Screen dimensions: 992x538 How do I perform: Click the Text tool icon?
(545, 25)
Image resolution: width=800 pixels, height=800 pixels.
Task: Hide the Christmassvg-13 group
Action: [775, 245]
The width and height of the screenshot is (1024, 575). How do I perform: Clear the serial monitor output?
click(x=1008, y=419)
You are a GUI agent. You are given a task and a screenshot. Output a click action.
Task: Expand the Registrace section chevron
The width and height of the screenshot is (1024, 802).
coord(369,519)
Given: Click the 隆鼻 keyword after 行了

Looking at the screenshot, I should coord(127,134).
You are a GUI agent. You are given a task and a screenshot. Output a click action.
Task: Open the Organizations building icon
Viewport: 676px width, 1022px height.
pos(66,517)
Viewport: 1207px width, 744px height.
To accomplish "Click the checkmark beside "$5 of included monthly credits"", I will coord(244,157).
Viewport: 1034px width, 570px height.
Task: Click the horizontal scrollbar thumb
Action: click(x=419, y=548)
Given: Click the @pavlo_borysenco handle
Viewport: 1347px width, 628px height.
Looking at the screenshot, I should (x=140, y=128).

• • •

EXERCISE PROMPT:
Go through the material above and set each line down verbatim.

SOLUTION FOR THIS PROBLEM:
Screen dimensions: 992x538 How do I perform: Click the Text tool icon?
(545, 25)
Image resolution: width=800 pixels, height=800 pixels.
Task: Hide the Christmassvg-13 group
Action: [775, 245]
The width and height of the screenshot is (1024, 575). How do I perform: Clear the serial monitor output?
click(x=1008, y=419)
You are a GUI agent. You are given a task and a screenshot. Output a click action.
Task: Expand the Registrace section chevron
The width and height of the screenshot is (1024, 802).
coord(369,519)
Given: Click the 隆鼻 keyword after 行了

Looking at the screenshot, I should coord(127,134).
You are a GUI agent. You are given a task and a screenshot. Output a click action.
Task: Open the Organizations building icon
Viewport: 676px width, 1022px height.
pos(66,517)
Viewport: 1207px width, 744px height.
To accomplish "Click the checkmark beside "$5 of included monthly credits"", I will coord(244,157).
Viewport: 1034px width, 570px height.
Task: Click the horizontal scrollbar thumb
Action: click(x=419, y=548)
Given: Click the @pavlo_borysenco handle
Viewport: 1347px width, 628px height.
Looking at the screenshot, I should (x=140, y=128).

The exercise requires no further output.